Pollution Control Day: Why India Has Some Of The Most Polluted Cities In The World

Commemorating the Bhopal Gas Tragedy of 1984, the National Pollution Control Day is observed every year. Let's have a look at how pollution affects our lives, the reasons behind air pollution and ways to control pollution.

Representational Image PTI

National Pollution Control Day is observed every year on December 2, to commemorate the Bhopal Gas Tragedy of 1984 in which claimed the lives of thousands of people. National pollution control day is a reminder of how pollution can devastate human lives and society and governments should put in their best efforts to curb pollution.

A gas leak incident at the Union Carbide India Limited (UCIL) pesticide plant in Bhopal triggered a health hazard and many people lost their lives in Bhopal. It is considered one of the world's worst industrial disasters. Over 5,00,000 people were exposed to the toxic methyl isocyanate (MIC) gas.

In 2021, the problem of air pollution is much more relevant. It is also widespread and affects large parts of India. Here is the list of the 5 most polluted cities in India as of today morning- 

1. Sankrail, West Bengal - 398

2. Jaunpur, Uttar Pradesh - 369

3. Pitampura Monitoring Station, Delhi - 360

4. Patna, Bihar - 351

5. Darbhanga, Bihar - 336

Reasons for Air Pollution in Northern India- 

The northern plains are the worst hit by the problem of air pollution in winters every year. Especially, the areas around NCR and towards the east, in Bihar and West Bengal. There are many reasons which can be attributed to the pollution in northern India - 

1. Stubble burning - Also known as Parali burning, this affects the areas around agricultural lands.  Towards the end of October, farmers start harvesting their Kharif crops and burn their stubble. Back in the day, they used to uproot the plants but with the modern-day harvesters, they have stubble of crop left, which they choose to burn every year. Despite the promises by governments, this problem hits India every season.

2. Dust pollution - This factor majorly affects the metropolitan cities where construction activities go around every time. PM 2.5 and PM 10 pollutants settle on the construction dust and the smoke remains caught at heights closer to the ground, rather than rising up in the sky.

3. Open fires - In the winters, people around India, light up bonfires using coal, wood, garbage, etc. This emits smoke and pollutes the cities from grassroots levels. Especially, in cities where people live in high-rise buildings, the security guards, house helps, etc gather in public spheres in night and bask in the warmth of these fires. The Delhi government recently announced the distribution of electric heaters to these people but no widespread change was seen in either the distribution or the pollution levels of the city.

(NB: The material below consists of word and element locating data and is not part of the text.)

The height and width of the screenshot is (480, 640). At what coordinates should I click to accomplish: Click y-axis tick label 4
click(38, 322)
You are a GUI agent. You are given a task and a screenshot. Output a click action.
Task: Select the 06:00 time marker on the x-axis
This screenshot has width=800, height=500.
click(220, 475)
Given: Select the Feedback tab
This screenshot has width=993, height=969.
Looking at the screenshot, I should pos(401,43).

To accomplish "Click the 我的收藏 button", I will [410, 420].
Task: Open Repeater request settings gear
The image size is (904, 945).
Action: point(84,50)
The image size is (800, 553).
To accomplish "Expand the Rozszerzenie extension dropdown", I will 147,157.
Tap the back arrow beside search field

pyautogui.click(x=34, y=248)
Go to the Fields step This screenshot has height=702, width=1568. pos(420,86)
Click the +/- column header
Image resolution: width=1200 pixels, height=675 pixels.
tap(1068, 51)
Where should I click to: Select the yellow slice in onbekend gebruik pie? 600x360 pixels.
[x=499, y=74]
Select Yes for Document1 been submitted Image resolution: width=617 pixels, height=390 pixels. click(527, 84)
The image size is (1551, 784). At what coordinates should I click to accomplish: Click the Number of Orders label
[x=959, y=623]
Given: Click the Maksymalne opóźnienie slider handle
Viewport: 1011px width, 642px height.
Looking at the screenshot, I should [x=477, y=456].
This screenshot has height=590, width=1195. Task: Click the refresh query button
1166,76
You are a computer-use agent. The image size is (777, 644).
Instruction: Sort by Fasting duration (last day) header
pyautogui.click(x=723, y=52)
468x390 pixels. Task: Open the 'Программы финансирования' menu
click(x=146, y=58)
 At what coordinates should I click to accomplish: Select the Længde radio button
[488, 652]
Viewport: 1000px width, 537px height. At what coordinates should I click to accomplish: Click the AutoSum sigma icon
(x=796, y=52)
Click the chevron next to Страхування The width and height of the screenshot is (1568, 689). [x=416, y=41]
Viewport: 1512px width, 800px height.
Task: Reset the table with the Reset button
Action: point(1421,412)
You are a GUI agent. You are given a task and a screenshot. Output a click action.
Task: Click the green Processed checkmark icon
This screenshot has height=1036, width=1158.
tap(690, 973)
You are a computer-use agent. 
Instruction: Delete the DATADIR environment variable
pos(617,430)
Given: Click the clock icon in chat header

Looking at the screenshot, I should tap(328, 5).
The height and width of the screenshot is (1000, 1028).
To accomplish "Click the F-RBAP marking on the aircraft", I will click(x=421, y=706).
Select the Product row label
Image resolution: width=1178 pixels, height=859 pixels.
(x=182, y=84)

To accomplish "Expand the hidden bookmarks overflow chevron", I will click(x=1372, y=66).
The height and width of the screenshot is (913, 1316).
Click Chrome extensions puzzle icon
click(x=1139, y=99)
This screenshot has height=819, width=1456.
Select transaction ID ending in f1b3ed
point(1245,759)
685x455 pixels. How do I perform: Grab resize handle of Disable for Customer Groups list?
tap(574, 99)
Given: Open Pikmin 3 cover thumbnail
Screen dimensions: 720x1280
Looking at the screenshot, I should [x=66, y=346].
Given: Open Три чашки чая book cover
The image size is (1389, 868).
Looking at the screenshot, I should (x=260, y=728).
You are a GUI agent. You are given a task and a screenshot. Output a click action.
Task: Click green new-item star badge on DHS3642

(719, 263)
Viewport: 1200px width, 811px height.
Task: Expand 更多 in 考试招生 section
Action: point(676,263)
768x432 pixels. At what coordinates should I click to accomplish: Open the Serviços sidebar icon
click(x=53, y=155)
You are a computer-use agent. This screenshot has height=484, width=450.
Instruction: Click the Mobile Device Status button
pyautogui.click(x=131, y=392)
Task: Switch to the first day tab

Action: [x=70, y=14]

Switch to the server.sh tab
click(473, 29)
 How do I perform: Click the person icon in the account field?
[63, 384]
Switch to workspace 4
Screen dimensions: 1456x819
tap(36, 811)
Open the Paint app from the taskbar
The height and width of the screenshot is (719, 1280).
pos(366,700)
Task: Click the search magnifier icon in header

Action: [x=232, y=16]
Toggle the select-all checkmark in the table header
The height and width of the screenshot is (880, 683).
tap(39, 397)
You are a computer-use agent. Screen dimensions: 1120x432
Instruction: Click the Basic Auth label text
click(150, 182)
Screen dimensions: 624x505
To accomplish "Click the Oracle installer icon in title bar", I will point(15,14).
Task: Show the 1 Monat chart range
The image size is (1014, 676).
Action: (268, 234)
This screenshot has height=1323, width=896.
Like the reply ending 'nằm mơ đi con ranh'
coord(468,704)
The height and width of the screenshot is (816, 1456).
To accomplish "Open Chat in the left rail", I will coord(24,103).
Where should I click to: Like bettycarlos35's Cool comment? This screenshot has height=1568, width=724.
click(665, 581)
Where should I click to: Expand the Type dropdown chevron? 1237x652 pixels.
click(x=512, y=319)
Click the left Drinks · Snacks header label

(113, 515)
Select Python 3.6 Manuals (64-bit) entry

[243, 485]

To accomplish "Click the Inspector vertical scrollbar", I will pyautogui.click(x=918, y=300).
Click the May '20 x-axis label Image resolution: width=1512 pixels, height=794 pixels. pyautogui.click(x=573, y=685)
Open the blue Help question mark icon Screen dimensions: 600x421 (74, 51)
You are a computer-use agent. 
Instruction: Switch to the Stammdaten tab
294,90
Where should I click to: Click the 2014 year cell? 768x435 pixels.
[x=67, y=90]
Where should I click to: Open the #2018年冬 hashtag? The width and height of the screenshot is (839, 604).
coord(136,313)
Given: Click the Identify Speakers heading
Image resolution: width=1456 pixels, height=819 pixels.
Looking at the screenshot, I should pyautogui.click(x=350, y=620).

4. Vehicular and industrial pollution - While this is a yearlong problem, this gets highlighted only in the winters when the cities experience mounting AQIs. Delhi used to implement odd-even scheme to counter this problem in the past years. Every year, industries are shut for a few days around Delhi to control this source of pollution. 

Effects of air pollution on our health

The health effects of air pollution are serious – One-third of the global deaths from stroke, lung cancer and heart disease are due to air pollution. Air pollution has an equivalent effect to that of smoking tobacco, and much higher than, say, the effects of eating too much salt.

A study published in the Lancet Journal found that around 16.7 Lakh deaths in India in 2019, were in some way or the other, related to air pollution.  

Not only health is affected but the economy as well. The same study found that India lost $36.8 billion, which was 1.36% of India's GDP that year.

How to prevent polluting our cities and towns?

The following steps can be taken by the citizens to ensure that they minimize their contribution to the pollution in their cities and towns - 

1. Using public transports.
2. Turning off the lights when not in use.
3. Recycling and Reusing products.
4.  Not using plastic bags.
5. Reduction of forest fires and smoking.
6. Using fans instead of ACs.
7. Using filters in the place of chimneys.